↓↓↓
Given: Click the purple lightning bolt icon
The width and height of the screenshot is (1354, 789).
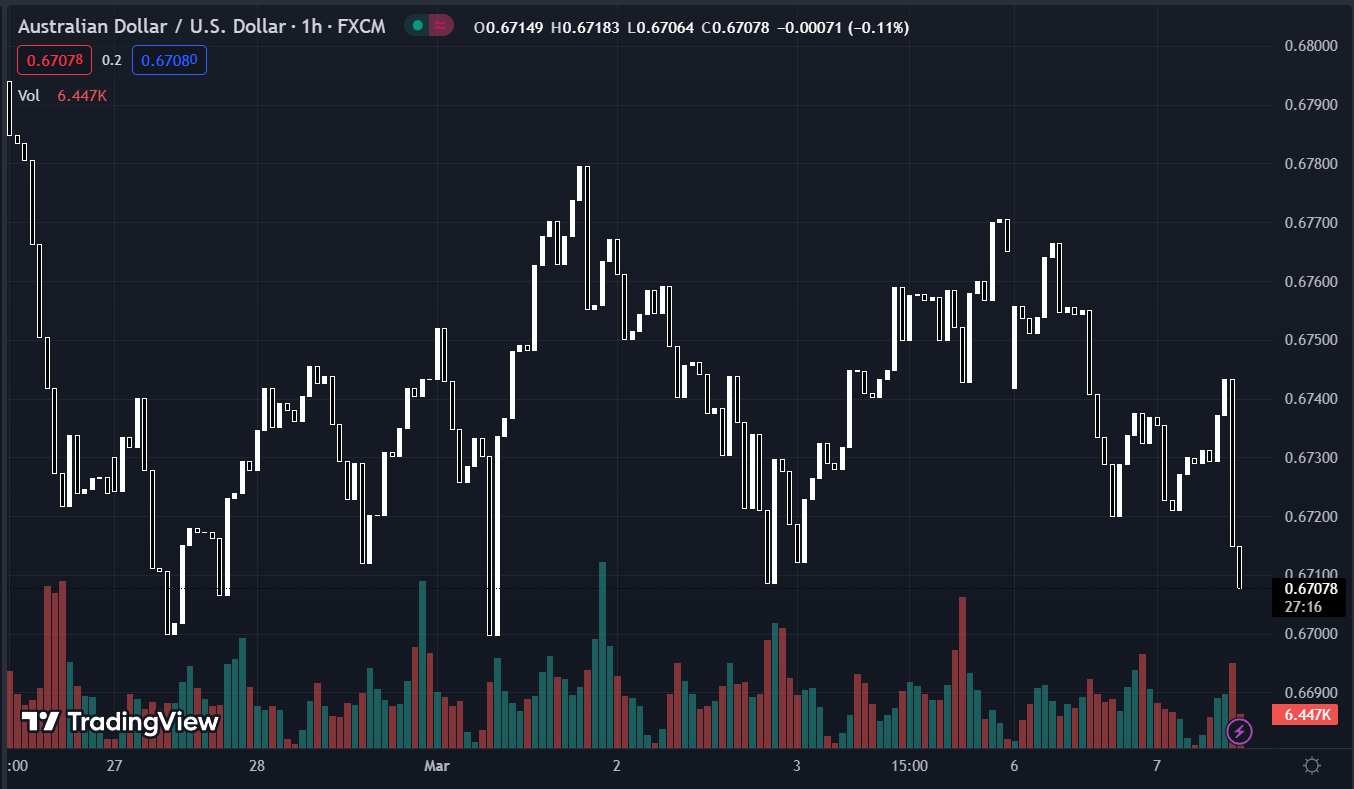Looking at the screenshot, I should pyautogui.click(x=1240, y=732).
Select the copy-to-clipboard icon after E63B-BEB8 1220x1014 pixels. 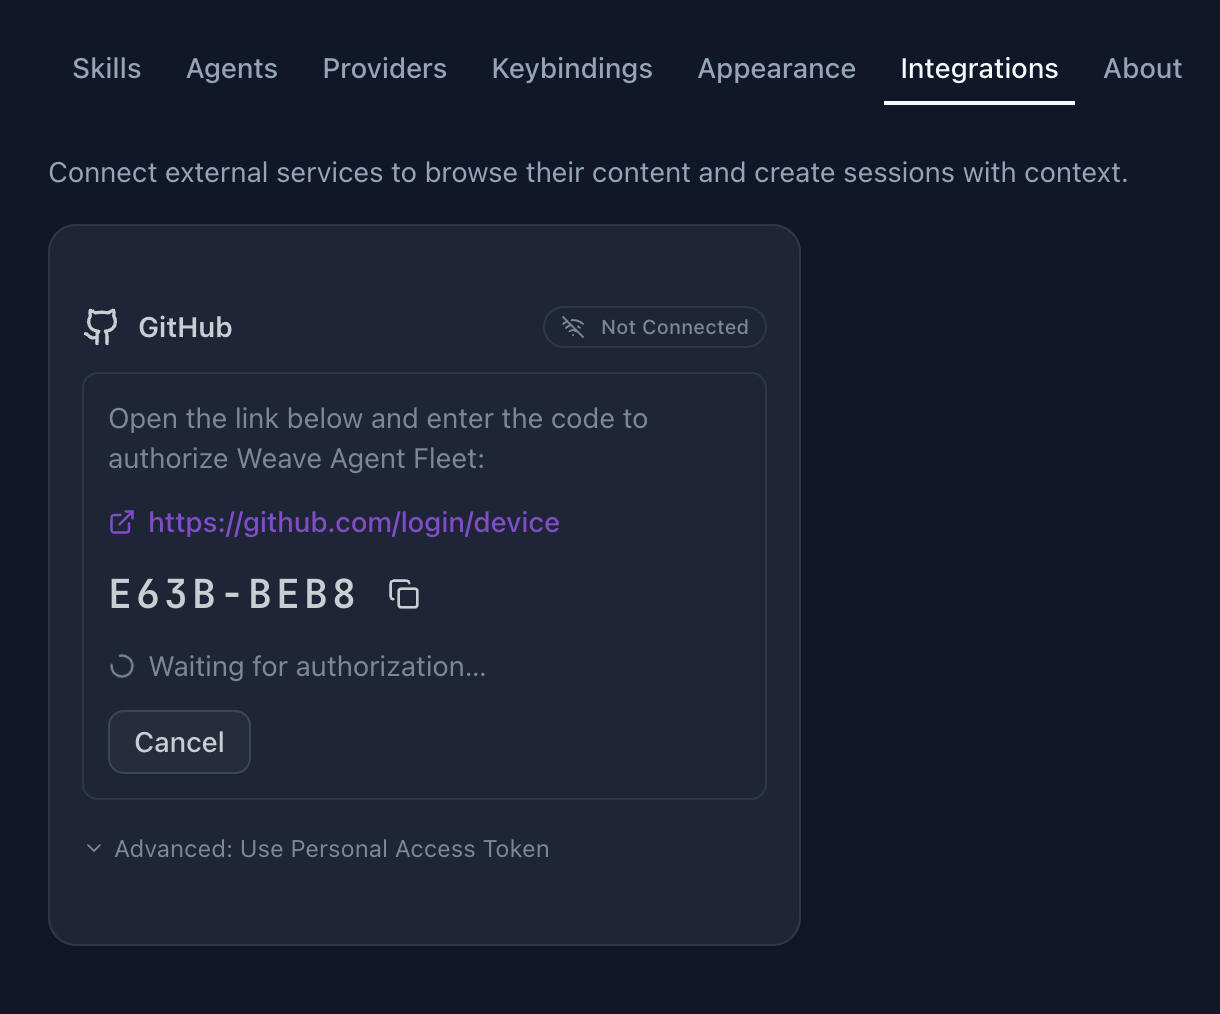[x=404, y=594]
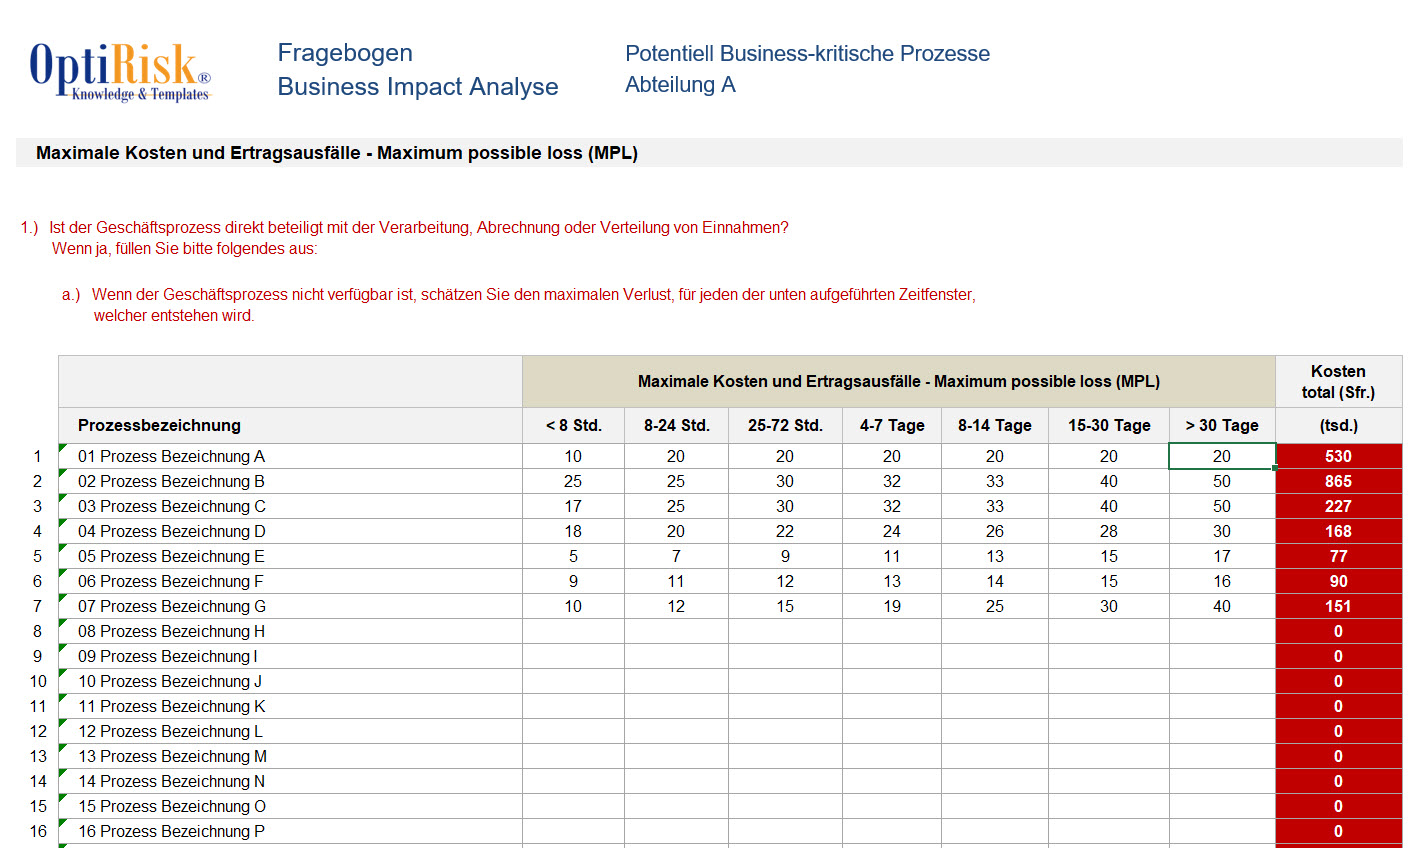Select the '8-24 Std.' value for Prozess E

click(676, 556)
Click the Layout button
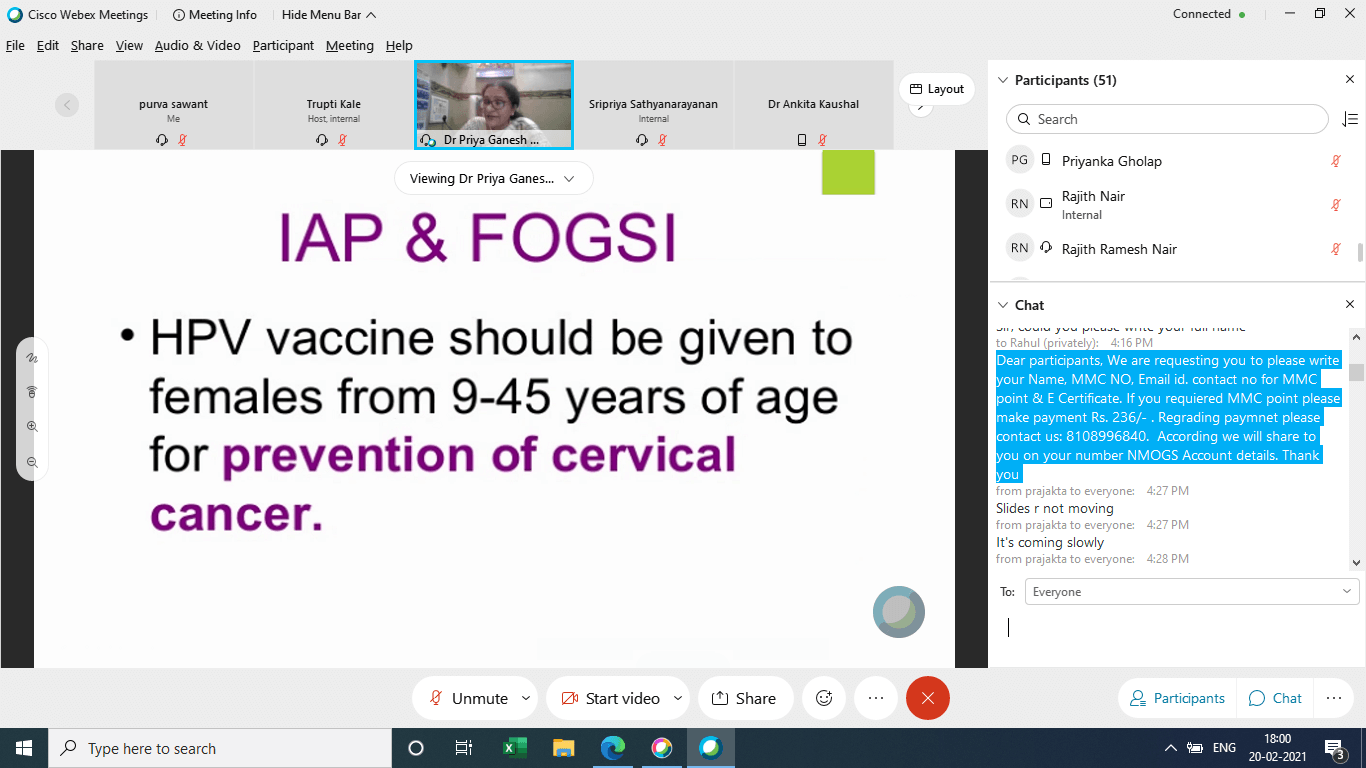This screenshot has width=1366, height=768. pos(937,89)
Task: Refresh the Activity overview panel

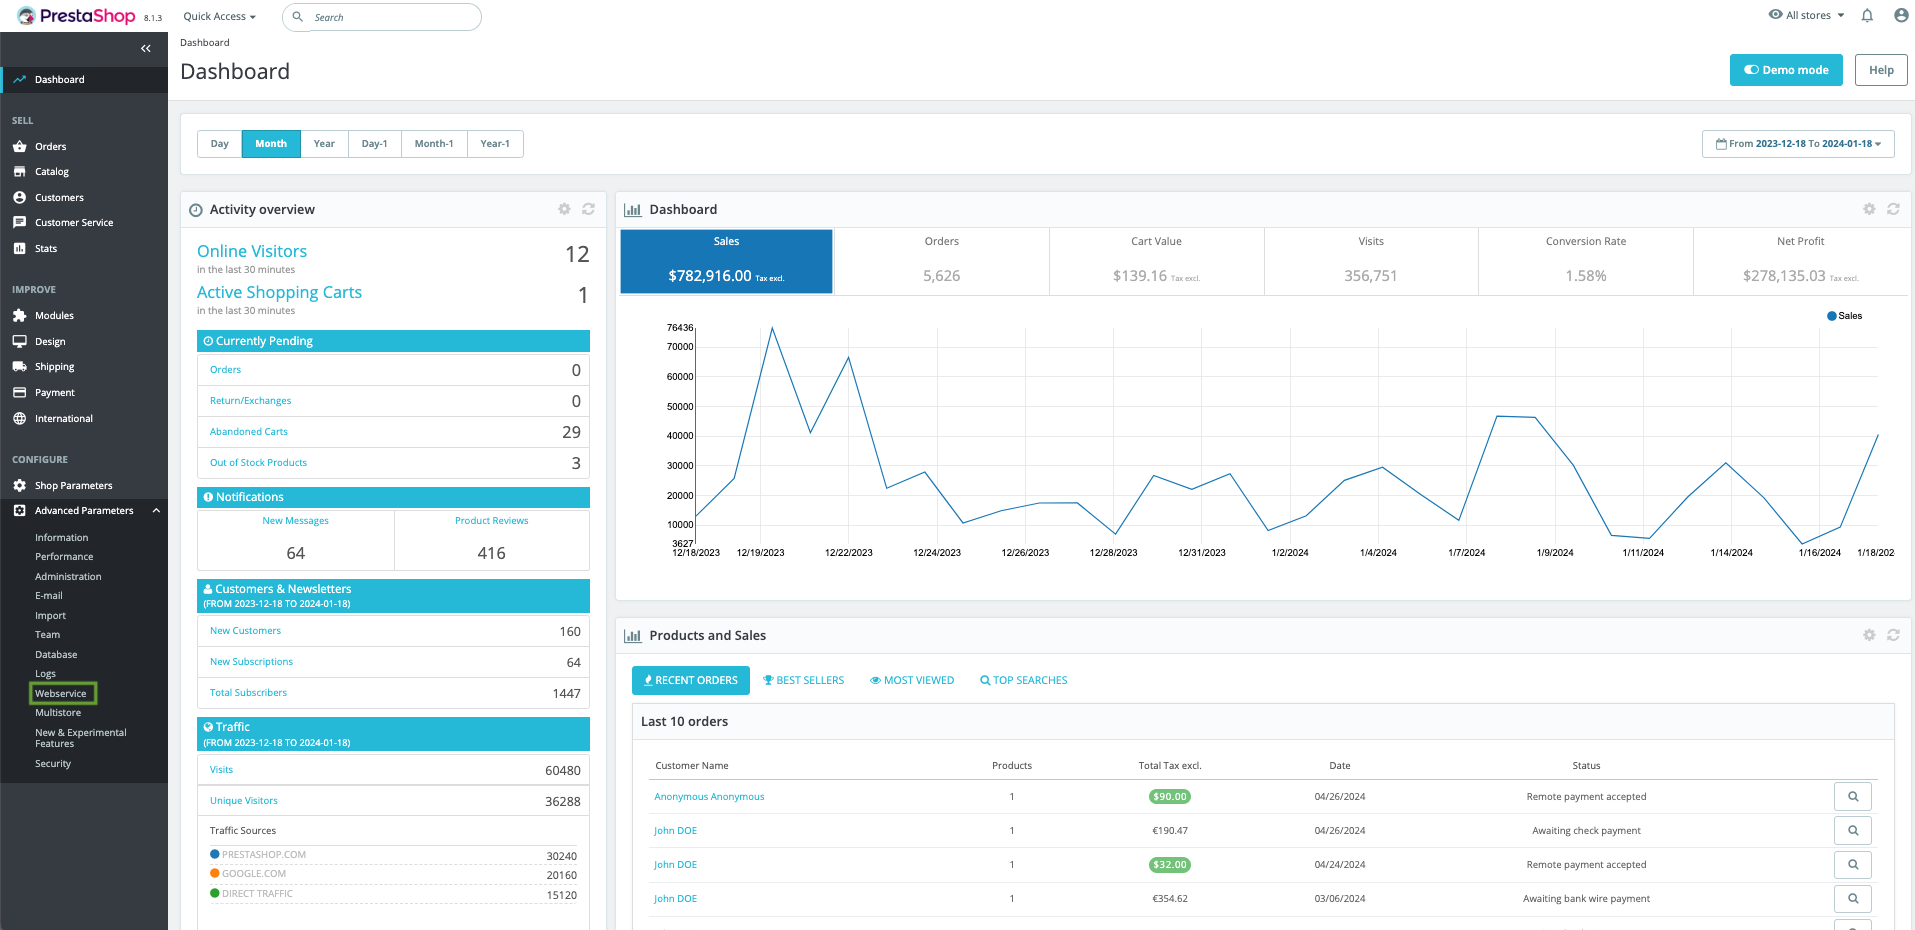Action: coord(588,209)
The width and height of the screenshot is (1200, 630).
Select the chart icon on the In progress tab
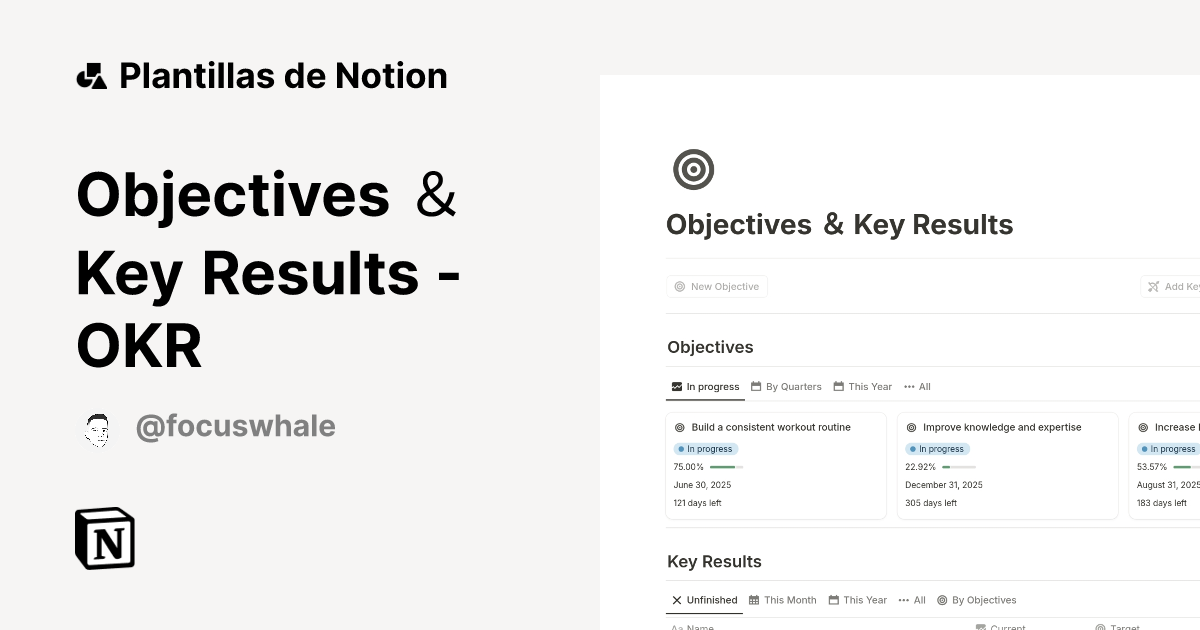677,386
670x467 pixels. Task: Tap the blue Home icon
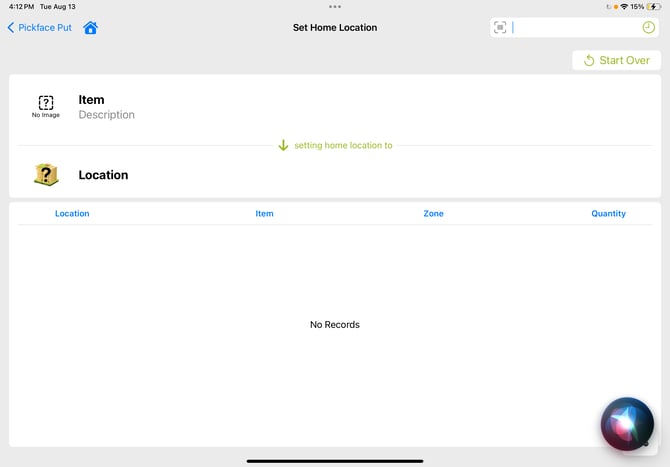pos(91,28)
↑↑↑
AIM OF THE TASK:
Every line from the one holding "Select the chart icon on the In progress tab" to the last line of the listing above, inclusive, must appear exactly as written, and no picture may appear.

WORKED SOLUTION:
Select the chart icon on the In progress tab
677,386
670x467 pixels. Task: Tap the blue Home icon
pos(91,28)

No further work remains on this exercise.